Sixth, Credit Suisse decides to open the fund again and the premium collapses.

Seventh, long or short volatility at your own risk.  GOT IT!

That said, I think VIX below 15 with earnings coming looks more like a buy than a sell to me.

Alpha index relative value options

New “relative-value” options start trading this week. I am not sure if I mentioned them in class, but these essentially measure the “relative” performance of one stock against an index. For instance, if you think that Apple will outperform the SPY, then these AVSPY (read Apple versus SPY) options have some appeal. Note that these options can profit in up or down markets, i.e. Apple can go up or down, it just has to go up more than SPY or down less than SPY (for it to out-perform in  relative terms). Performance is based on total returns (price change and dividends) over the period until expiration, the options are European and are cash-settled.

Apple vs SPY started trading yesterday. Google vs. SPY starts tomorrow. With Google near its 200-day and SPY near its 50-day, you might think that Google outperforms SPY even if both trend lines turn south! These options come to you courtesy of the Nasdaq, developed in conjunction with Vanderbilt finance professor Bob Whaley who dreamt up the VIX so many years ago. Full details are here. I  LIKE. It seems better than playing angry birds!

Trading in VIX options reaches 1 million contracts on March 15, 2011

in a single session says the CBOE breathlessly. Time to dump it from my tool-kit, the big boys are there and this is why it keeps getting harder and harder to play.

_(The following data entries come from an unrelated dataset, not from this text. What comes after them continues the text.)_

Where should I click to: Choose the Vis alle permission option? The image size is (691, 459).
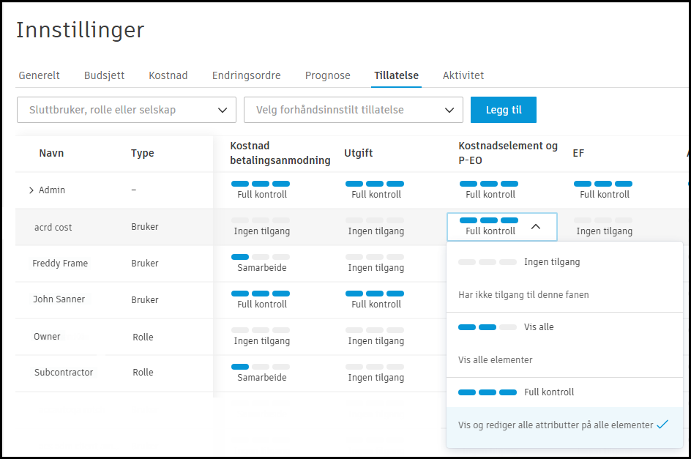[x=538, y=327]
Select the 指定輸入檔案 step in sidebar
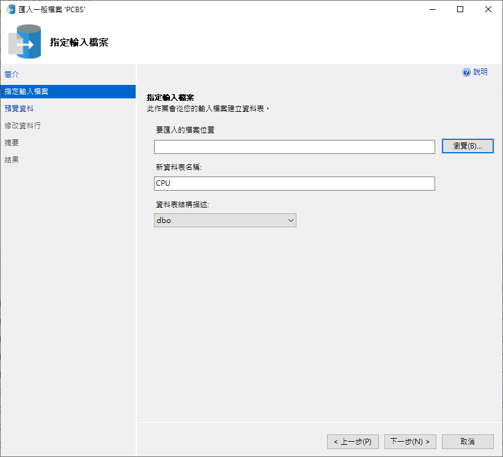This screenshot has height=457, width=503. [26, 92]
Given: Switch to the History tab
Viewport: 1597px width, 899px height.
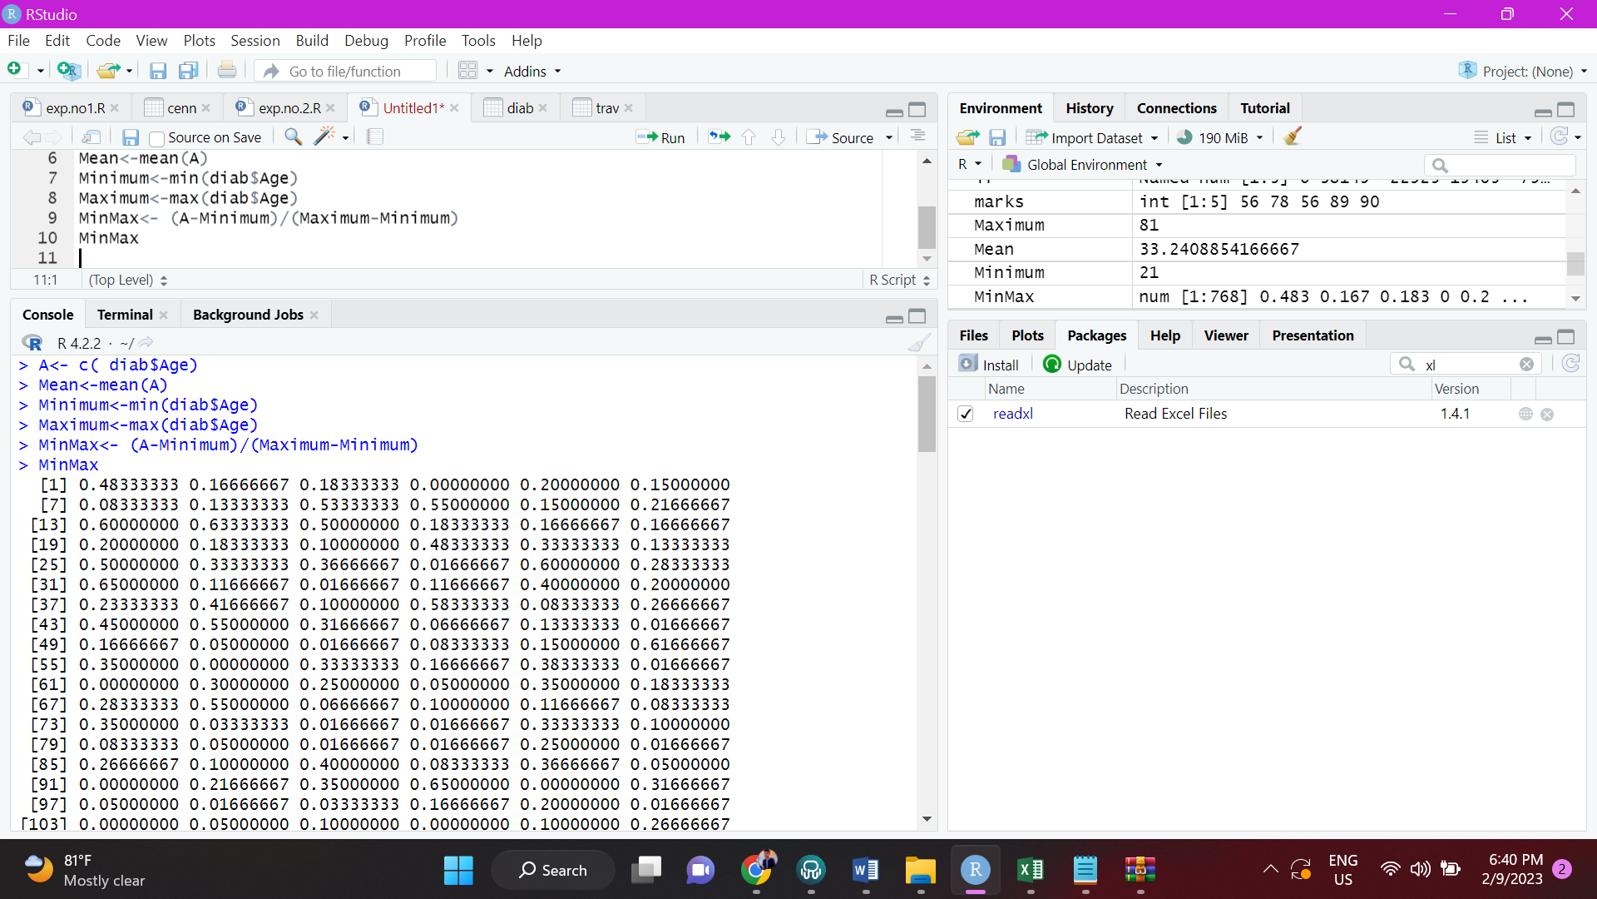Looking at the screenshot, I should pos(1089,107).
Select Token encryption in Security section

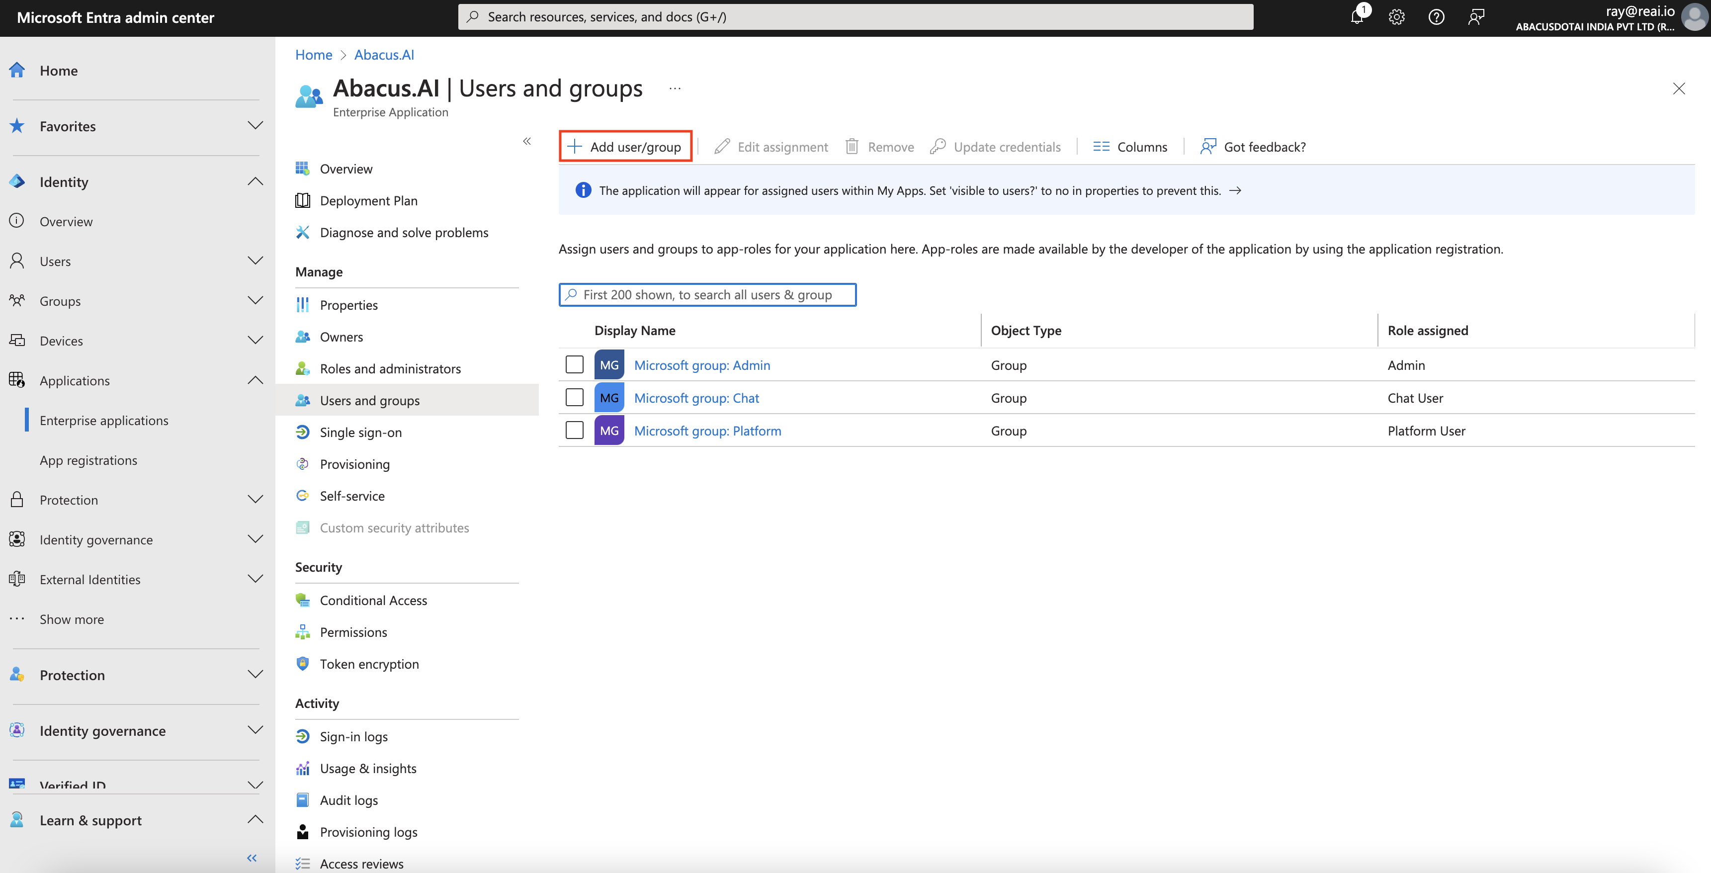pos(369,663)
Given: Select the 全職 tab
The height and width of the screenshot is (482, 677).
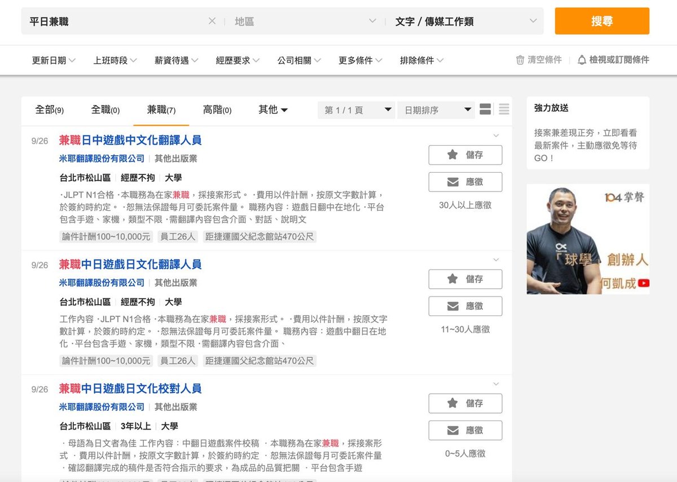Looking at the screenshot, I should click(x=105, y=110).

Pity.

Seriously though, the premiums today on out-of-the-money VIX puts was, not surprisingly, huge. As it is an implied volatility it swings wildly anyway and even more so when markets are up and down 100s of points in hours. It is typical  fat-tail behavior, although the word in favor these days is Black-Swan. By definition, Black Swan events are impossible to determine, but markets will try to price anything.

Even more interestingly, as of late February, the CBOE decide to measure SKEW (you may recall  “skewness” if you paid attention to your statistics professor).  Fat tails mean the distribution has more weight in both the tails than a normal distribution would- in other words it is symmetric around the mean. Market watchers care more about the left tail than the right and this tail behavior is what skewness measures. This document tells you what the CBOE intends, perhaps more than you wanted to know.  It includes a better version of a graph I showed you in class recently. Options on SKEW have not started trading, but you can bet they are coming, otherwise why would the CBOE even attempt to quantify such a number.  But we are on to futures now.